• _What you have to do_
Please copy the lines below exactly, from the first one through the line showing "Open the search".
+++ Working data
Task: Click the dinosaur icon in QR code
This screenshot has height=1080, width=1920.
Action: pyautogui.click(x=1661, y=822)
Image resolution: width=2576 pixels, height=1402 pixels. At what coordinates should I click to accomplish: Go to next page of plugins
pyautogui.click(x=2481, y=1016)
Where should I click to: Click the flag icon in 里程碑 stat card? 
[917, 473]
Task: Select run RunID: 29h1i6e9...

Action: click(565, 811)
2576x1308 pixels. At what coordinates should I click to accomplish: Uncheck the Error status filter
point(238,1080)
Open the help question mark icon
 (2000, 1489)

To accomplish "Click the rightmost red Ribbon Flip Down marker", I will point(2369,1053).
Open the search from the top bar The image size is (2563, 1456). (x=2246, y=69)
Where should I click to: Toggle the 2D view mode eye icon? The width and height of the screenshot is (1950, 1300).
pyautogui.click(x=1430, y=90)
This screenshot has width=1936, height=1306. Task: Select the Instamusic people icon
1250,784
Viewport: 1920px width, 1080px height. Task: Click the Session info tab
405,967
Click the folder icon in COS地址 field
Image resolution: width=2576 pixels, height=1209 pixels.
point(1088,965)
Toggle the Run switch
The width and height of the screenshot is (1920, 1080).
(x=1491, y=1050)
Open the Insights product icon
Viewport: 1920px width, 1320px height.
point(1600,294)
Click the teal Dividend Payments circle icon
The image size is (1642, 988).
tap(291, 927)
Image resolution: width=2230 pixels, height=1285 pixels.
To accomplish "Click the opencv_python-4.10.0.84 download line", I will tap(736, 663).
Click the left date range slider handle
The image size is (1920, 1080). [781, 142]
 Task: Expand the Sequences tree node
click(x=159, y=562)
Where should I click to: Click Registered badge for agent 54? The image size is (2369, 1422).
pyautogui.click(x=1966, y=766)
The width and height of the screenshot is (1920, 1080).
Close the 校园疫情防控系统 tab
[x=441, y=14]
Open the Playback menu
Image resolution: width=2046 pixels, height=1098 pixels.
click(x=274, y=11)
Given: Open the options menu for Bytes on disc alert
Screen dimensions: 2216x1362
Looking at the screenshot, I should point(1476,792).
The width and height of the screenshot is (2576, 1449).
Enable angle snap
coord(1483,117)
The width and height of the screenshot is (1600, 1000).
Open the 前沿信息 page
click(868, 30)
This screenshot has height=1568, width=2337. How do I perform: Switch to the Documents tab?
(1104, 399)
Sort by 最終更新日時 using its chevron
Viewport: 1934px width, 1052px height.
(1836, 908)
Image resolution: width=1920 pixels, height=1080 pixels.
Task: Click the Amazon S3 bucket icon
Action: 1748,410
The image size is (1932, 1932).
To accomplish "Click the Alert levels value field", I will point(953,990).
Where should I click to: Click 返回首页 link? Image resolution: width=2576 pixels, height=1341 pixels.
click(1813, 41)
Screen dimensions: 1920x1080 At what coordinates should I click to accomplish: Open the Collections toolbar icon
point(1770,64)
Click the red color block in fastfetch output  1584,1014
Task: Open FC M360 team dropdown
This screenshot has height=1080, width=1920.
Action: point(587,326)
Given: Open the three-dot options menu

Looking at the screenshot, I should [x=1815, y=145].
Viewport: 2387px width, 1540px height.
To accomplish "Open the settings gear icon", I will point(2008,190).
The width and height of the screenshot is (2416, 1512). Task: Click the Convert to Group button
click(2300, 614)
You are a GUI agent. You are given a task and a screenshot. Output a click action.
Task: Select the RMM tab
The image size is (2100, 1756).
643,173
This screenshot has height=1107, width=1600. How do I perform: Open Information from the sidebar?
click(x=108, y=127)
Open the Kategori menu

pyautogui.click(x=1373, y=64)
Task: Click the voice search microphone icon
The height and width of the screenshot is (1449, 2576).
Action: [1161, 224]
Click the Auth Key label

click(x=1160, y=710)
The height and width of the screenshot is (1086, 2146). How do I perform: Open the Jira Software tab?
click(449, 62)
++++++
• _Exercise response_
Task: Click the dinosaur icon in QR code
This screenshot has height=1080, width=1920.
Action: pyautogui.click(x=1661, y=822)
Image resolution: width=2576 pixels, height=1402 pixels. At what coordinates should I click to accomplish: Go to next page of plugins
pyautogui.click(x=2481, y=1016)
Where should I click to: Click the flag icon in 里程碑 stat card? 
[917, 473]
Task: Select run RunID: 29h1i6e9...

Action: click(565, 811)
2576x1308 pixels. At what coordinates should I click to accomplish: Uncheck the Error status filter
point(238,1080)
Open the help question mark icon
 (2000, 1489)

To accomplish "Click the rightmost red Ribbon Flip Down marker", I will point(2369,1053).
Open the search from the top bar The image size is (2563, 1456). (x=2246, y=69)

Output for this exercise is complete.